As contribuições financeiras para a manutenção do fundo serão obrigatórias para todos os produtores que mantêm rebanhos no estado. Conforme as diretrizes estabelecidas pelas autoridades de defesa agropecuária, os pagamentos estão programados para começar no mês de maio de 2026. Este cronograma foi definido para coincidir com a etapa de declaração semestral do rebanho, facilitando a regularização administrativa do produtor em um único processo burocrático.

Os principais pontos sobre o cronograma e obrigações incluem:

  • Início da arrecadação obrigatória a partir de maio de 2026;
  • Vinculação do pagamento à entrega da declaração semestral de animais;
  • Aplicação dos recursos exclusivamente em ações de defesa sanitária e indenizações;
  • Manutenção da regularidade fiscal e sanitária vinculada à contribuição.

Qual a importância do status internacional para a carne de São Paulo?

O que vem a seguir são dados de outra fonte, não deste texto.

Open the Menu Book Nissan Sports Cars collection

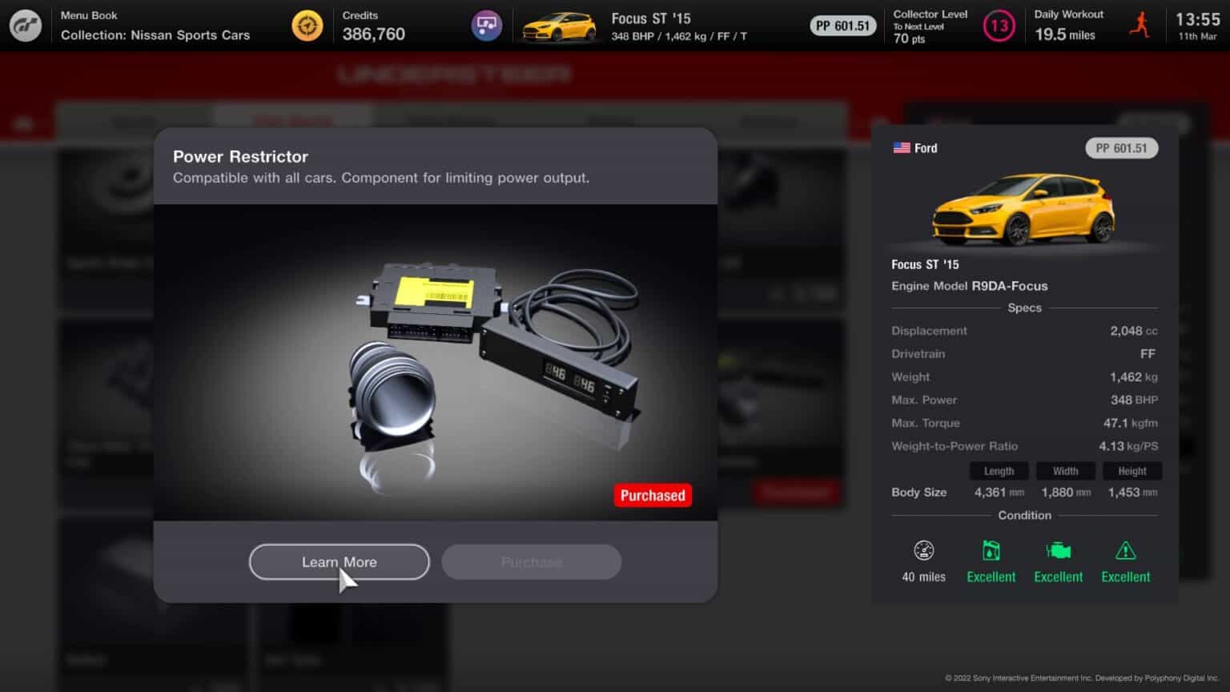tap(156, 25)
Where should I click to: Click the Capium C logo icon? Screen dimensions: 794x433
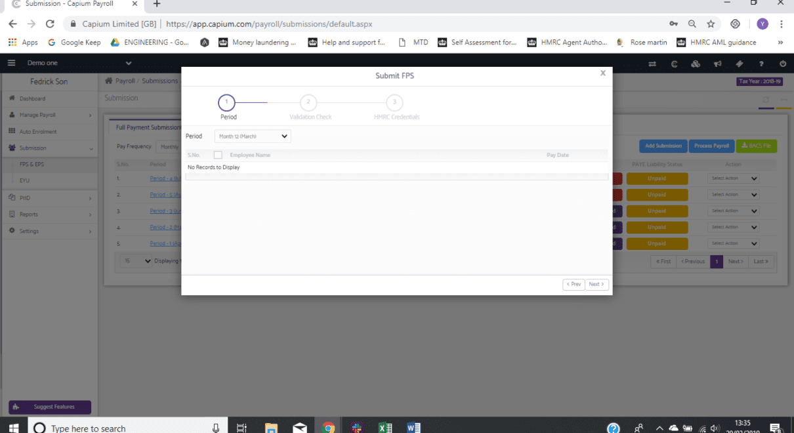coord(674,64)
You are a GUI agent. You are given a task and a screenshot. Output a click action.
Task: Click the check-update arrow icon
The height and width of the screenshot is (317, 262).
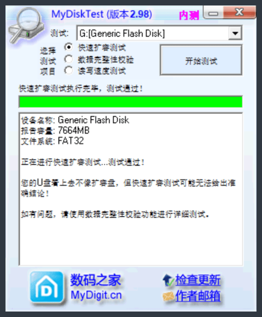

A conquista e a manutenção de um status sanitário internacional favorável são determinantes para o valor de mercado da carne bovina. Países importadores de alto valor agregado, como os integrantes da União Europeia e nações asiáticas, exigem garantias absolutas de que o produto é oriundo de zonas protegidas contra a febre aftosa. O fundo de defesa funciona como um pilar desse status, garantindo que qualquer foco da doença seja contido sem gerar um colapso financeiro no setor local.

Com o Fundesa-PEC, São Paulo reforça sua posição como um importante polo produtor e demonstra maturidade institucional. A existência de um fundo de indenização é um dos requisitos observados por organismos internacionais de saúde animal para validar a eficiência das defesas sanitárias estaduais, cujos reflexos garantem as fronteiras abertas para o agronegócio de todo o Brasil. Ao assegurar que o produtor será indenizado, o sistema incentiva a transparência e a vigilância ativa, já que o criador não temerá a perda total de seu sustento ao reportar anomalias no comportamento de seu gado às autoridades sanitárias paulistas.

Portanto, o novo mecanismo não é apenas um seguro financeiro, mas um instrumento de política econômica que preserva o acesso a divisas estrangeiras e garante a sustentabilidade de milhares de propriedades rurais em todo o território estadual. O fortalecimento da sanidade animal reflete diretamente na qualidade do produto que chega à mesa do consumidor, tanto no mercado interno quanto nas gôndolas internacionais.